-- Page text --
=== Section Start ===

Nepenthes spectabilis occurs sympatrically with many other Nepenthes species and a number of natural hybrids have been recorded.

===N. ovata × N. spectabilis===
Nepenthes ovata × N. spectabilis is known to occur along the summit trail of Mount Pangulubao. This hybrid produces pitchers roughly intermediate in appearance between its parent species. The peristome is flattened and expanded, but to a lesser degree than in N. ovata. The speckles of N. spectabilis are present, but the pitchers have a much lighter colouration. Most examples of this hybrid grow terrestrially and some climb into the forest canopy.

===N. rigidifolia × N. spectabilis===
Several plants representing the cross N. rigidifolia × N. spectabilis have been recorded from an open rocky outcrop close to the type locality of N. rigidifolia. The hybrid differs from N. rigidifolia in having narrower pitchers with an infundibular base and distinct hip around the middle. On the other hand, the pitchers of this hybrid are broader than those of N. spectabilis and have a wider, expanded peristome.

The richly coloured lower pitchers of N. rigidifolia × N. spectabilis superficially resemble those of N. macfarlanei. However, since that species is confined to Peninsular Malaysia, the two taxa are not easily confused.

===Other hybrids===
Four other natural hybrids with N. spectabilis have been recorded. These are N. gymnamphora × N. spectabilis, N. mikei × N. spectabilis, N. rhombicaulis × N. spectabilis, and N. spectabilis × N. tobaica.

=== Section End ===

-- Problems and tasks --
A – From the text on Nepenthes spectabilis hybrids, quote the passage from "The richly coloured" up to and including "spectabilis × N. tobaica.".
B – Rewrite the paragraph of the text on Nepenthes spectabilis hybrids that begins "Nepenthes ovata × N. spectabilis is known" as a short bulleted list that keeps its main facts.
Answer using only the text on Nepenthes spectabilis hybrids.

-- Recorded information --
=== Section Start ===

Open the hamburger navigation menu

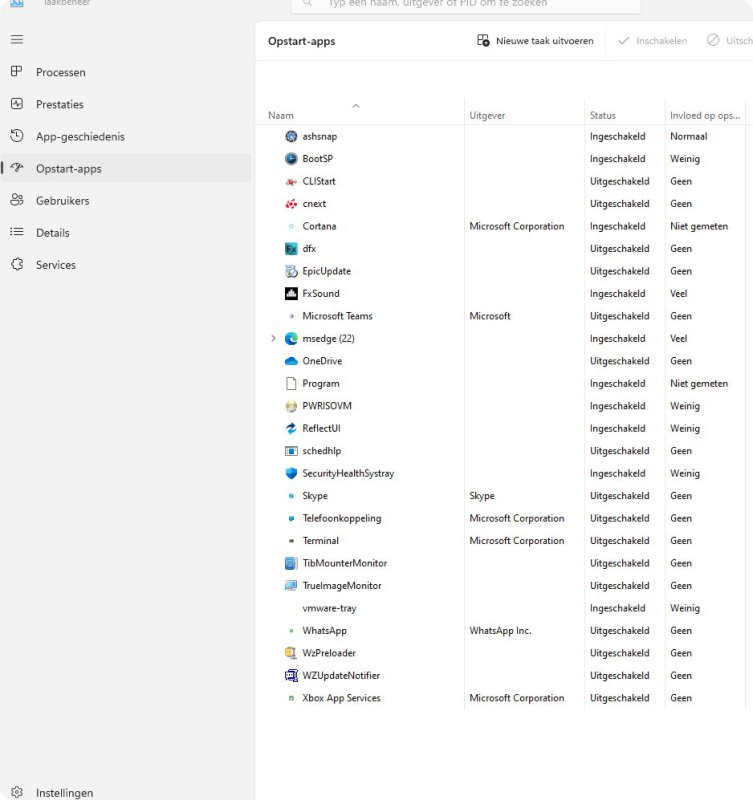click(x=16, y=39)
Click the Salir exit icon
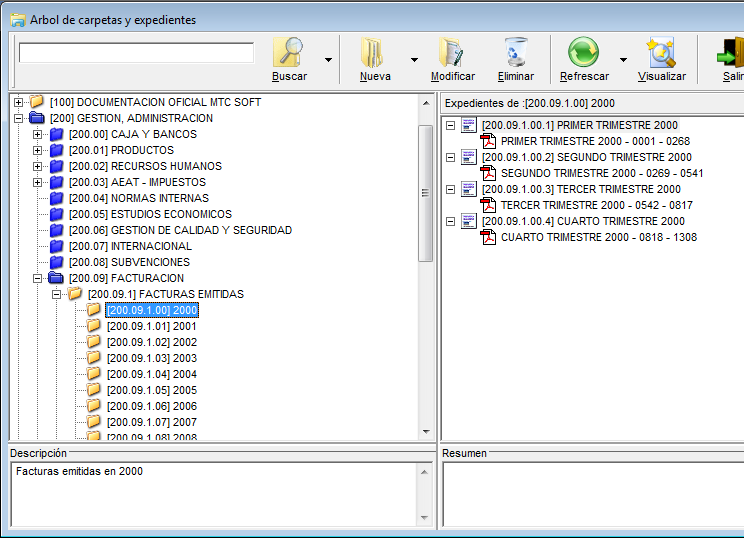 click(x=730, y=52)
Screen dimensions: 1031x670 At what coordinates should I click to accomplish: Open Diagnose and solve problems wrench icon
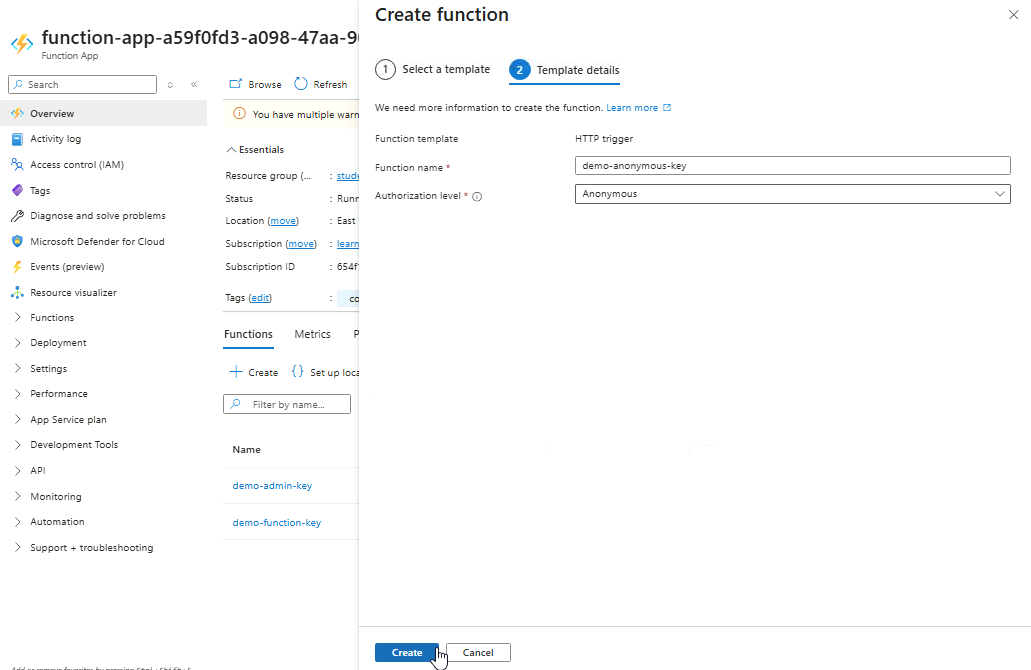(x=17, y=216)
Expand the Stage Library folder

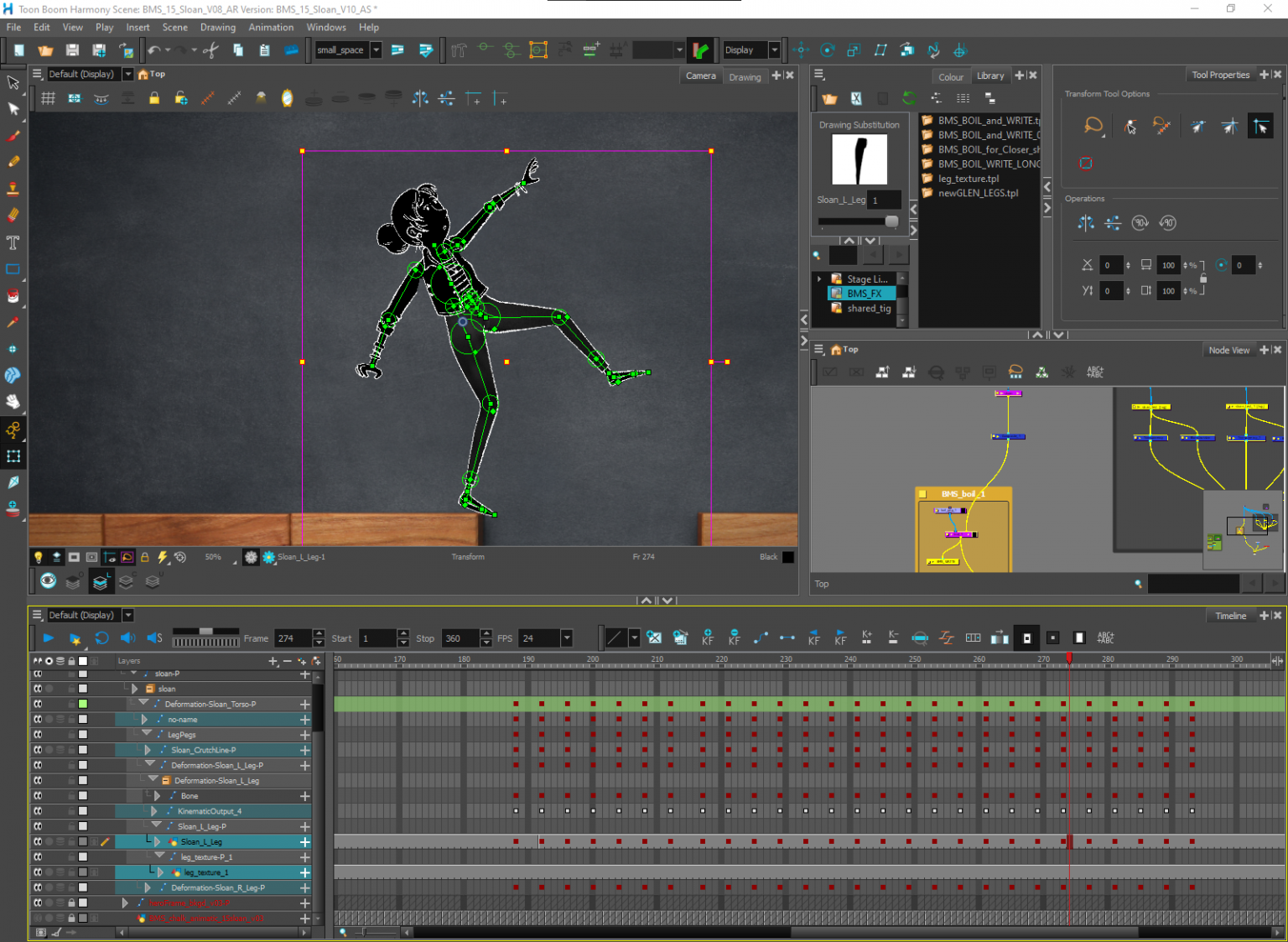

=== Section End ===

-- Solutions --
A –
The richly coloured lower pitchers of N. rigidifolia × N. spectabilis superficially resemble those of N. macfarlanei. However, since that species is confined to Peninsular Malaysia, the two taxa are not easily confused.

===Other hybrids===
Four other natural hybrids with N. spectabilis have been recorded. These are N. gymnamphora × N. spectabilis, N. mikei × N. spectabilis, N. rhombicaulis × N. spectabilis, and N. spectabilis × N. tobaica.

B –
- Nepenthes ovata × N. spectabilis occurs along the summit trail of Mount Pangulubao.
- Its pitchers look roughly intermediate between the two parent species.
- The peristome is flattened and expanded, but less so than in N. ovata.
- The pitchers carry the speckles of N. spectabilis but are much lighter in color.
- Most plants grow terrestrially, and some climb into the forest canopy.